Every line of the listing should be transcribed exactly, with nothing left out.

___ DATA SUPPLIED

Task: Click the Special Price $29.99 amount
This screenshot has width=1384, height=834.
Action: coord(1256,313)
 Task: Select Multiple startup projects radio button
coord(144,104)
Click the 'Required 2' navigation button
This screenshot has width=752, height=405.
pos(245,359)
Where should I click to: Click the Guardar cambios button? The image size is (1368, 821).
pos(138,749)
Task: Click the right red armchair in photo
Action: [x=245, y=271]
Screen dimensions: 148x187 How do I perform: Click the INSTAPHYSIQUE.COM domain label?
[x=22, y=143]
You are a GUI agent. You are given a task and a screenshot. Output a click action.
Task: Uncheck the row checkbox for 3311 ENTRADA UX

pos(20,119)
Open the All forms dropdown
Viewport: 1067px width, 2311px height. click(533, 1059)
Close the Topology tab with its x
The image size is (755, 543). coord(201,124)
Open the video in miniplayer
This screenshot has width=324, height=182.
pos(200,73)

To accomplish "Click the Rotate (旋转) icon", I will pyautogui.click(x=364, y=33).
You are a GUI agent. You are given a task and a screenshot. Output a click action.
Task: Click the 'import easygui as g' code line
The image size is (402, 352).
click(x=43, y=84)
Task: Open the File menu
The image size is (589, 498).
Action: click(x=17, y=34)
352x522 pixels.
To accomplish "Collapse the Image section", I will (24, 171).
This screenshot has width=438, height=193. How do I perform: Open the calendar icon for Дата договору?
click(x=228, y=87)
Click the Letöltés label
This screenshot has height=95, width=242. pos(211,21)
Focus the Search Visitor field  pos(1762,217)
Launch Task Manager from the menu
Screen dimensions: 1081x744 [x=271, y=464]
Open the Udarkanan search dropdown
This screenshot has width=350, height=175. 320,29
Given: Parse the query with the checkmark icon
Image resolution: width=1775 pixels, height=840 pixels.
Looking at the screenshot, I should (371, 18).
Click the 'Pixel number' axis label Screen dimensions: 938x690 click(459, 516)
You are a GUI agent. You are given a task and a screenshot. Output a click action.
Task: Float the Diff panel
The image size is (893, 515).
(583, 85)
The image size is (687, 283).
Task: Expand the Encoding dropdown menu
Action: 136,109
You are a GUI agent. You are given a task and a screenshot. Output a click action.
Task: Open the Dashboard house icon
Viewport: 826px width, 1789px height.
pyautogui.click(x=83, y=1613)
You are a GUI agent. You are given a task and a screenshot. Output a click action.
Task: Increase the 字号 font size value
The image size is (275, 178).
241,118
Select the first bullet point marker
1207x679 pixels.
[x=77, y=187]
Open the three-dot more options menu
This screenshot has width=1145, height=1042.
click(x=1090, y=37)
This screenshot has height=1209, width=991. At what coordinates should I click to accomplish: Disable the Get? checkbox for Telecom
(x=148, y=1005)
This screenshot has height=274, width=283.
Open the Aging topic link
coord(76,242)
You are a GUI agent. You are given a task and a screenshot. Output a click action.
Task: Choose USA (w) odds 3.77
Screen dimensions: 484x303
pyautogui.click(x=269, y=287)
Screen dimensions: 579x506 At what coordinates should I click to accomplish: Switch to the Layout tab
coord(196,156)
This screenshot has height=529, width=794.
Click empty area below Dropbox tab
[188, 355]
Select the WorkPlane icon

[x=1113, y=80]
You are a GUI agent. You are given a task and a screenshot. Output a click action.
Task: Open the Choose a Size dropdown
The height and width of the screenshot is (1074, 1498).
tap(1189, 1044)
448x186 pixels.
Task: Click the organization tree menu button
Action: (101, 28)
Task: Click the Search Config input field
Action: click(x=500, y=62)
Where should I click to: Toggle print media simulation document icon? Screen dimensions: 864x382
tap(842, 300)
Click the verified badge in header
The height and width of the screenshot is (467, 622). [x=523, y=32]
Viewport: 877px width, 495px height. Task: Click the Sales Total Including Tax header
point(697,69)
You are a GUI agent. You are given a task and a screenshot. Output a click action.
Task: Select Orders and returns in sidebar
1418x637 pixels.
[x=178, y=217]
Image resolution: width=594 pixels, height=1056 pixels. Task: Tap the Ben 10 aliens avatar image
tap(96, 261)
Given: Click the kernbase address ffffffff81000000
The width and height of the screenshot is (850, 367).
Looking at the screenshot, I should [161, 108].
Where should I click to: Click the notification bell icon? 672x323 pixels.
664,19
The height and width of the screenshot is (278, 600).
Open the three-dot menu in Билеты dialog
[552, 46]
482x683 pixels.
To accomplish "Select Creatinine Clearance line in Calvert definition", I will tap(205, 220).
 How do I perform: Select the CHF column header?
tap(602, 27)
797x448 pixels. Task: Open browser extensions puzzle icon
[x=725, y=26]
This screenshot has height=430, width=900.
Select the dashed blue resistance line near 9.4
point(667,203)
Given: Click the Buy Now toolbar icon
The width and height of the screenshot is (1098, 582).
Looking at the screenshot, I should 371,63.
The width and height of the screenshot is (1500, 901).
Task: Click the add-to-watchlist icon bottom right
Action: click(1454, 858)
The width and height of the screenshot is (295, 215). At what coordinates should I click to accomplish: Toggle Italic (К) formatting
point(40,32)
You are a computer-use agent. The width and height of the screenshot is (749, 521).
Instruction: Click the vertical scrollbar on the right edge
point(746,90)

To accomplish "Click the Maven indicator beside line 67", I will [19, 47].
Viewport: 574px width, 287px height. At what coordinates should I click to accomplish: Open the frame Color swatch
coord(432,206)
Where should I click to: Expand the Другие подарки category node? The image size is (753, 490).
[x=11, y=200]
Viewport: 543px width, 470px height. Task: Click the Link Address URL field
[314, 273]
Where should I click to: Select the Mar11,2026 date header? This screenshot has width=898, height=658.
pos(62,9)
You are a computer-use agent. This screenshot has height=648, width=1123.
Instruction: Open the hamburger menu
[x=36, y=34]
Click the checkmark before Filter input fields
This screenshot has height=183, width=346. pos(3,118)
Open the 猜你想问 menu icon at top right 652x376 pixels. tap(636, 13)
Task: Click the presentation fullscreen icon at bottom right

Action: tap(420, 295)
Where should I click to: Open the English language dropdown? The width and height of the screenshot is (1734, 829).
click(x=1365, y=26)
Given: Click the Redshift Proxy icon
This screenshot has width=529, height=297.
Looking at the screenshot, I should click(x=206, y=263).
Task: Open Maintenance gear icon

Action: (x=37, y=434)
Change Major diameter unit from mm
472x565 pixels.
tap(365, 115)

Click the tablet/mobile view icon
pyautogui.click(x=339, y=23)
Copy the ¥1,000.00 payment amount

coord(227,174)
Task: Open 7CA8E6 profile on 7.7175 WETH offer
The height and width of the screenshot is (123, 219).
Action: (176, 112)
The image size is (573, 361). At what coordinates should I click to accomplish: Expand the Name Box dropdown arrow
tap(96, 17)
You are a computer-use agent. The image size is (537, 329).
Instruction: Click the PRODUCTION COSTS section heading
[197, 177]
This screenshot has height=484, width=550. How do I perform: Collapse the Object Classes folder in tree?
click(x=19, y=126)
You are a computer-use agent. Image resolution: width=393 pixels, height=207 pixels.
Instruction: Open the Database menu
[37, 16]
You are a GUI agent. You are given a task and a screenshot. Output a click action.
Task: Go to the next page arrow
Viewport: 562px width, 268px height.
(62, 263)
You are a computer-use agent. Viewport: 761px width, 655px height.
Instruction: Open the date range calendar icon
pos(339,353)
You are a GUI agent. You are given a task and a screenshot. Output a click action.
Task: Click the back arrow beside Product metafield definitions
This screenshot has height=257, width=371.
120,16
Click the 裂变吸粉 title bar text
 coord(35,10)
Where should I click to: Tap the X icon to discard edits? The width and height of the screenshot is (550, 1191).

______

### SOLUTION BELOW
Task: Click the Special Price $29.99 amount
This screenshot has width=1384, height=834.
Action: coord(1256,313)
 Task: Select Multiple startup projects radio button
coord(144,104)
Click the 'Required 2' navigation button
This screenshot has width=752, height=405.
pos(245,359)
Where should I click to: Click the Guardar cambios button? The image size is (1368, 821).
pos(138,749)
Task: Click the right red armchair in photo
Action: [x=245, y=271]
Screen dimensions: 148x187 How do I perform: Click the INSTAPHYSIQUE.COM domain label?
[x=22, y=143]
You are a GUI agent. You are given a task and a screenshot. Output a click action.
Task: Uncheck the row checkbox for 3311 ENTRADA UX

pos(20,119)
Open the All forms dropdown
Viewport: 1067px width, 2311px height. click(533, 1059)
Close the Topology tab with its x
The image size is (755, 543). coord(201,124)
Open the video in miniplayer
This screenshot has width=324, height=182.
pos(200,73)

To accomplish "Click the Rotate (旋转) icon", I will pyautogui.click(x=364, y=33).
You are a GUI agent. You are given a task and a screenshot. Output a click action.
Task: Click the 'import easygui as g' code line
The image size is (402, 352).
click(x=43, y=84)
Task: Open the File menu
The image size is (589, 498).
Action: click(x=17, y=34)
352x522 pixels.
To accomplish "Collapse the Image section", I will (24, 171).
This screenshot has width=438, height=193. How do I perform: Open the calendar icon for Дата договору?
click(x=228, y=87)
Click the Letöltés label
This screenshot has height=95, width=242. pos(211,21)
Focus the Search Visitor field  pos(1762,217)
Launch Task Manager from the menu
Screen dimensions: 1081x744 [x=271, y=464]
Open the Udarkanan search dropdown
This screenshot has width=350, height=175. 320,29
Given: Parse the query with the checkmark icon
Image resolution: width=1775 pixels, height=840 pixels.
Looking at the screenshot, I should (371, 18).
Click the 'Pixel number' axis label Screen dimensions: 938x690 click(459, 516)
You are a GUI agent. You are given a task and a screenshot. Output a click action.
Task: Float the Diff panel
The image size is (893, 515).
(583, 85)
The image size is (687, 283).
Task: Expand the Encoding dropdown menu
Action: 136,109
You are a GUI agent. You are given a task and a screenshot. Output a click action.
Task: Open the Dashboard house icon
Viewport: 826px width, 1789px height.
pyautogui.click(x=83, y=1613)
You are a GUI agent. You are given a task and a screenshot. Output a click action.
Task: Increase the 字号 font size value
The image size is (275, 178).
241,118
Select the first bullet point marker
1207x679 pixels.
[x=77, y=187]
Open the three-dot more options menu
This screenshot has width=1145, height=1042.
click(x=1090, y=37)
This screenshot has height=1209, width=991. At what coordinates should I click to accomplish: Disable the Get? checkbox for Telecom
(x=148, y=1005)
This screenshot has height=274, width=283.
Open the Aging topic link
coord(76,242)
You are a GUI agent. You are given a task and a screenshot. Output a click action.
Task: Choose USA (w) odds 3.77
Screen dimensions: 484x303
pyautogui.click(x=269, y=287)
Screen dimensions: 579x506 At what coordinates should I click to accomplish: Switch to the Layout tab
coord(196,156)
This screenshot has height=529, width=794.
Click empty area below Dropbox tab
[188, 355]
Select the WorkPlane icon

[x=1113, y=80]
You are a GUI agent. You are given a task and a screenshot. Output a click action.
Task: Open the Choose a Size dropdown
The height and width of the screenshot is (1074, 1498).
tap(1189, 1044)
448x186 pixels.
Task: Click the organization tree menu button
Action: (101, 28)
Task: Click the Search Config input field
Action: click(x=500, y=62)
Where should I click to: Toggle print media simulation document icon? Screen dimensions: 864x382
tap(842, 300)
Click the verified badge in header
The height and width of the screenshot is (467, 622). [x=523, y=32]
Viewport: 877px width, 495px height. Task: Click the Sales Total Including Tax header
point(697,69)
You are a GUI agent. You are given a task and a screenshot. Output a click action.
Task: Select Orders and returns in sidebar
1418x637 pixels.
[x=178, y=217]
Image resolution: width=594 pixels, height=1056 pixels. Task: Tap the Ben 10 aliens avatar image
tap(96, 261)
Given: Click the kernbase address ffffffff81000000
The width and height of the screenshot is (850, 367).
Looking at the screenshot, I should [161, 108].
Where should I click to: Click the notification bell icon? 672x323 pixels.
664,19
The height and width of the screenshot is (278, 600).
Open the three-dot menu in Билеты dialog
[552, 46]
482x683 pixels.
To accomplish "Select Creatinine Clearance line in Calvert definition", I will tap(205, 220).
 How do I perform: Select the CHF column header?
tap(602, 27)
797x448 pixels. Task: Open browser extensions puzzle icon
[x=725, y=26]
This screenshot has height=430, width=900.
Select the dashed blue resistance line near 9.4
point(667,203)
Given: Click the Buy Now toolbar icon
The width and height of the screenshot is (1098, 582).
Looking at the screenshot, I should 371,63.
The width and height of the screenshot is (1500, 901).
Task: Click the add-to-watchlist icon bottom right
Action: click(1454, 858)
The width and height of the screenshot is (295, 215). At what coordinates should I click to accomplish: Toggle Italic (К) formatting
point(40,32)
You are a computer-use agent. The width and height of the screenshot is (749, 521).
Instruction: Click the vertical scrollbar on the right edge
point(746,90)

To accomplish "Click the Maven indicator beside line 67", I will [19, 47].
Viewport: 574px width, 287px height. At what coordinates should I click to accomplish: Open the frame Color swatch
coord(432,206)
Where should I click to: Expand the Другие подарки category node? The image size is (753, 490).
[x=11, y=200]
Viewport: 543px width, 470px height. Task: Click the Link Address URL field
[314, 273]
Where should I click to: Select the Mar11,2026 date header? This screenshot has width=898, height=658.
pos(62,9)
You are a computer-use agent. This screenshot has height=648, width=1123.
Instruction: Open the hamburger menu
[x=36, y=34]
Click the checkmark before Filter input fields
This screenshot has height=183, width=346. pos(3,118)
Open the 猜你想问 menu icon at top right 652x376 pixels. tap(636, 13)
Task: Click the presentation fullscreen icon at bottom right

Action: tap(420, 295)
Where should I click to: Open the English language dropdown? The width and height of the screenshot is (1734, 829).
click(x=1365, y=26)
Given: Click the Redshift Proxy icon
This screenshot has width=529, height=297.
Looking at the screenshot, I should click(x=206, y=263).
Task: Open Maintenance gear icon

Action: (x=37, y=434)
Change Major diameter unit from mm
472x565 pixels.
tap(365, 115)

Click the tablet/mobile view icon
pyautogui.click(x=339, y=23)
Copy the ¥1,000.00 payment amount

coord(227,174)
Task: Open 7CA8E6 profile on 7.7175 WETH offer
The height and width of the screenshot is (123, 219).
Action: (176, 112)
The image size is (573, 361). At what coordinates should I click to accomplish: Expand the Name Box dropdown arrow
tap(96, 17)
You are a computer-use agent. The image size is (537, 329).
Instruction: Click the PRODUCTION COSTS section heading
[197, 177]
This screenshot has height=484, width=550. How do I perform: Collapse the Object Classes folder in tree?
click(x=19, y=126)
You are a computer-use agent. Image resolution: width=393 pixels, height=207 pixels.
Instruction: Open the Database menu
[37, 16]
You are a GUI agent. You are given a task and a screenshot. Output a click action.
Task: Go to the next page arrow
Viewport: 562px width, 268px height.
(62, 263)
You are a computer-use agent. Viewport: 761px width, 655px height.
Instruction: Open the date range calendar icon
pos(339,353)
You are a GUI agent. You are given a task and a screenshot. Output a click action.
Task: Click the back arrow beside Product metafield definitions
This screenshot has height=257, width=371.
120,16
Click the 裂变吸粉 title bar text
 coord(35,10)
Where should I click to: Tap the X icon to discard edits? The width and height of the screenshot is (550, 1191).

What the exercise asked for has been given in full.